Let the kaleidoscope turn

“Any good classifier knows that in the process of classification, information about variety is lost while information about similarities is gained.” - Joseph Tainter

Consider this query from a lawyer to a RAG system: ‘Show me all fraud cases from the last five years where the defendant was a first-time offender, the amount was under $50K, and the judge showed leniency in sentencing’. By constraining these variables (first-time, under $50K, lenient), the users create a petri dish so they can observe what else grows consistently in that environment. This captures a fundamental need: we often want to study the in-group, but we should get to redraw those boundaries whenever our curiosity shifts.

Traditional RAG chokes on this. The moment someone says ‘give me all cases where…’, similarity search waves the white flag since it’s built for finding similarities, not filtering by criteria. Scanning everything with LLMs at query time is prohibitively slow and expensive. Pre-classifying into rigid categories breaks when users slice data in unexpected ways.

Postgres to the rescue

I found something almost too simple that helped with the problem: Postgres with pgvector as a hybrid engine combining keyword search, vector similarity, and precise SQL filtering.

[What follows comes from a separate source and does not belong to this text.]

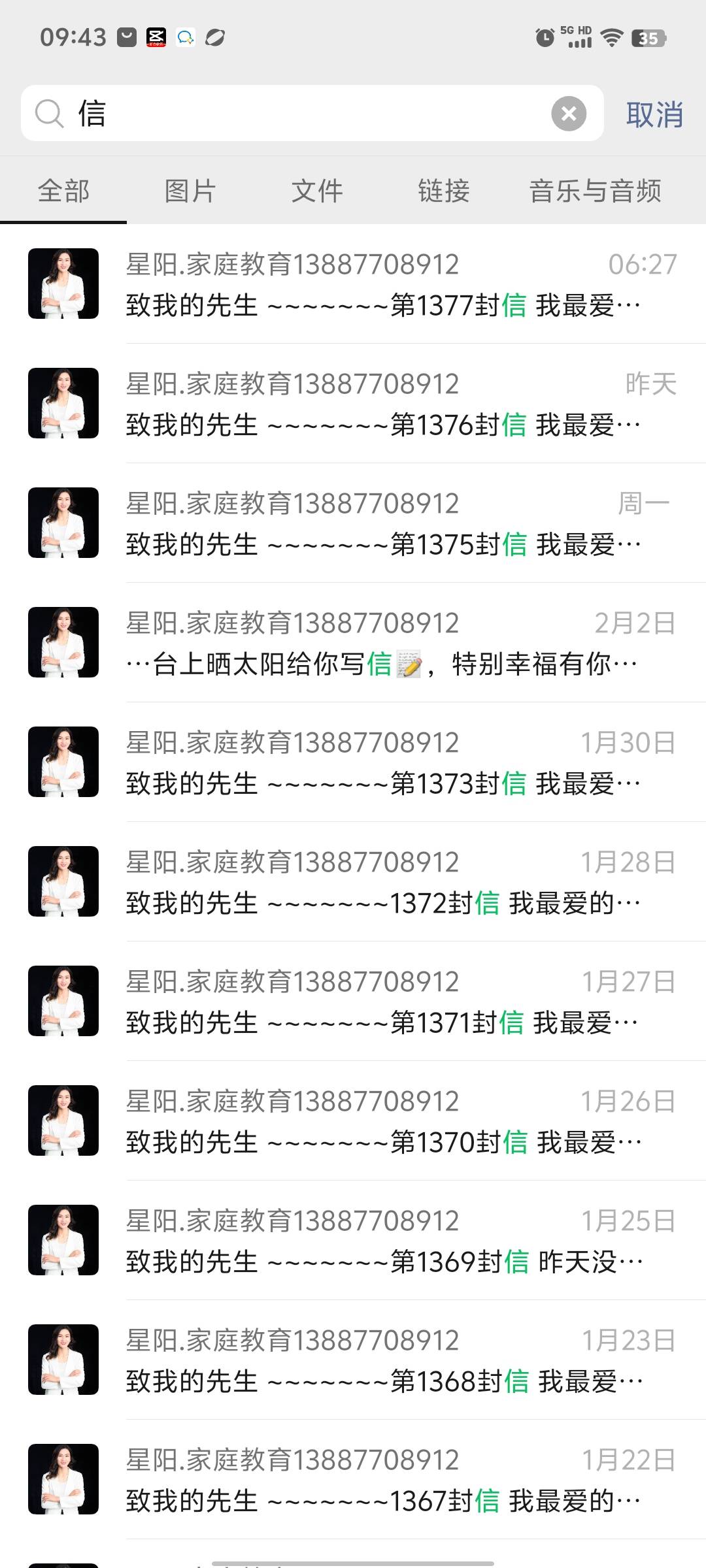This screenshot has width=706, height=1568.
Task: Switch to the 文件 tab
Action: tap(317, 191)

Strategic Structured Extraction

Capture the “obvious” dimensions that appear in the vast majority of documents and queries: timestamps, numeric values, and rich text fields that preserve variety without rigid categorization.

{
  "case_date": "2023-03-15",
  "offense_amount": 45000,
  "defendant_age": 34,
  "prior_convictions": 0,
  "case_summary": "First-time offender charged with wire fraud involving false invoices to small businesses. Defendant showed genuine remorse and made partial restitution before trial.",
  "sentence_details": "18 months probation with community service. Judge cited defendant's cooperation and lack of criminal history as mitigating factors."
}

Smart Keywords

LLMs can choose keywords wisely from user queries. By ensuring these important terms appear in structured outputs, you achieve effective keyword matching that largely mimics TF-IDF’s benefits. The LLM identifies the most distinctive terms even without access to corpus-wide frequency statistics. If users search for “leniency in sentencing,” ensure fields contain critical words like “lenient,” “mitigating,” or “compassionate” when doing structured extraction.

Vector Similarity

Use vectors to catch semantic gaps when keywords don’t match. “White-collar crime” should find documents about “financial fraud.” But vectors complement keyword matching; they don’t replace it.

Boolean Flags

Add broad flags for common filter categories: is_first_time_offender, received_lenient_sentence, involved_financial_crime. These aren’t perfect classifications but help narrow search space quickly. The “more” orthogonal they are to each other, the better.

The system constructs SQL queries combining all approaches:

SELECT * FROM cases 
WHERE case_date >= '2019-01-01' 
  AND offense_amount < 50000
  AND prior_convictions = 0
  AND is_first_time_offender = true
  AND (
    sentence_details ILIKE '%lenien%' 
    OR sentence_details ILIKE '%mitigat%'
    OR embedding <-> query_embedding < 0.3
  )
ORDER BY case_date DESC;

This returns a manageable set fitting in a context window for final LLM filtering and analysis.

We’re not solving classification, we’re embracing its tension. Sometimes you need boolean flags, sometimes keyword matching, sometimes semantic similarity. The magic is in refusing to pick sides. The goal isn’t perfect classification. It’s helping humans explore real-world complexity without freezing the kaleidoscope on a single pattern.